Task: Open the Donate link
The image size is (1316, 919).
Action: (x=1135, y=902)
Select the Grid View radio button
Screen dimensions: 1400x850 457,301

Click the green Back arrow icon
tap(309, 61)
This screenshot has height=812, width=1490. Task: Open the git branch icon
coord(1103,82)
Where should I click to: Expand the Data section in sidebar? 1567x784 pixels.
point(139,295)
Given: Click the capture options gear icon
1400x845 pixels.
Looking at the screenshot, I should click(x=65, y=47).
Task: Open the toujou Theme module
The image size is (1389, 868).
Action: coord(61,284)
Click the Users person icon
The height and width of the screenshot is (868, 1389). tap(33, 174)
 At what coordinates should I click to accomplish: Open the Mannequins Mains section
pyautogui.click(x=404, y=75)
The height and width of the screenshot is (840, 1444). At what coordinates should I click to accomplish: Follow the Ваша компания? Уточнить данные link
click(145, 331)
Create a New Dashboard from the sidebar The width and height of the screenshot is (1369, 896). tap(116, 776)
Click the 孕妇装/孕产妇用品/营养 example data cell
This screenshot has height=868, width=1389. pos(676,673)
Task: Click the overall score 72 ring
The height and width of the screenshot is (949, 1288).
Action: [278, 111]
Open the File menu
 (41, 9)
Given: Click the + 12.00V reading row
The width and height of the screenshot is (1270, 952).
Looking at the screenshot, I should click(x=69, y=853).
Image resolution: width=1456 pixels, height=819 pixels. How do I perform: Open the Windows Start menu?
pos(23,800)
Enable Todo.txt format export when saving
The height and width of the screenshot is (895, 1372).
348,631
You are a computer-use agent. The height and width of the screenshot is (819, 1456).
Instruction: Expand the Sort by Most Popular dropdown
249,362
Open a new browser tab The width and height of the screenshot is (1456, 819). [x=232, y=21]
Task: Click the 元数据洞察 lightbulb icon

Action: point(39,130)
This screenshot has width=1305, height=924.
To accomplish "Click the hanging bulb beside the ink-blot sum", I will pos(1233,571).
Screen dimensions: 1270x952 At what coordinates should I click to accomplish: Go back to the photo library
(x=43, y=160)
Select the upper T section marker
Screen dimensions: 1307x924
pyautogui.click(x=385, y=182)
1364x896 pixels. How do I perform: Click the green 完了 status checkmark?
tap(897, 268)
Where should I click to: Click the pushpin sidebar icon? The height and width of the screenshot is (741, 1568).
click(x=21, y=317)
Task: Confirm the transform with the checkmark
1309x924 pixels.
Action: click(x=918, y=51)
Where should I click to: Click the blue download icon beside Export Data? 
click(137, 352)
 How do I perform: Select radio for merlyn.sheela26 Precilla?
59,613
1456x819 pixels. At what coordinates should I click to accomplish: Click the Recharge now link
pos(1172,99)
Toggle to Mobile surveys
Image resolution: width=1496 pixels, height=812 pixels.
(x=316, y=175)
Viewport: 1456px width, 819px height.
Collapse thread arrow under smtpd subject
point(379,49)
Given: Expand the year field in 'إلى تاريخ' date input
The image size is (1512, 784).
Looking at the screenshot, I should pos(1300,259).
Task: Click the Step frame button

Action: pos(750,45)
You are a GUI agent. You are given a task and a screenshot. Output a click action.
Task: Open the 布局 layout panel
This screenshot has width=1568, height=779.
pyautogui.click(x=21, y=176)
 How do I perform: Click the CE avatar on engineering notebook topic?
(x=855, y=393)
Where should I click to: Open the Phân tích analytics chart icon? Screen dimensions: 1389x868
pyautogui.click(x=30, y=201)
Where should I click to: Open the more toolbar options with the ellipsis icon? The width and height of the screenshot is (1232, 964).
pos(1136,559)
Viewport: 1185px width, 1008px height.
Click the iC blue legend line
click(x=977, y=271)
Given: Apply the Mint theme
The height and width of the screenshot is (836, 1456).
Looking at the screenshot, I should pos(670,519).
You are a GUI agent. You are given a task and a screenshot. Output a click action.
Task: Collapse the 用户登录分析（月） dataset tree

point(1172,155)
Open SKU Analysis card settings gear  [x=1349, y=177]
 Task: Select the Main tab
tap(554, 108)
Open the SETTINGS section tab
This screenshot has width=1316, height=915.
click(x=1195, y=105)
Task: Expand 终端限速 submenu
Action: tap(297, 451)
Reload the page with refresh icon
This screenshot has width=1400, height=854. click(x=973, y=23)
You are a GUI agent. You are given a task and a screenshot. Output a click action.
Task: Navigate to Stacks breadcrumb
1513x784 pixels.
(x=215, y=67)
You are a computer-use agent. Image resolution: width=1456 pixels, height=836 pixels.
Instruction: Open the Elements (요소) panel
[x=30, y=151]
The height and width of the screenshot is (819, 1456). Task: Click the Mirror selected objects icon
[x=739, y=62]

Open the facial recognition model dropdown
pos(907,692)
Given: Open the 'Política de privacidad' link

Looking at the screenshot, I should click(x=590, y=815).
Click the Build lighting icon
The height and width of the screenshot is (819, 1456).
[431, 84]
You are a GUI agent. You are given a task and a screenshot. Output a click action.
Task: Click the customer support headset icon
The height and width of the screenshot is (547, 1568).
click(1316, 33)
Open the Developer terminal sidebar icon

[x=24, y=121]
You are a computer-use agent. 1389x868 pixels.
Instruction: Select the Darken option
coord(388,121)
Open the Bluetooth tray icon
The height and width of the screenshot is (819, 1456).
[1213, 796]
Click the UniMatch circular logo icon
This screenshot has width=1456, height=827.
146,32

•••

- [Exercise goal]
Across the entries, how many lines contain "gear"? Reply with the number only.

- [Completed exercise]
2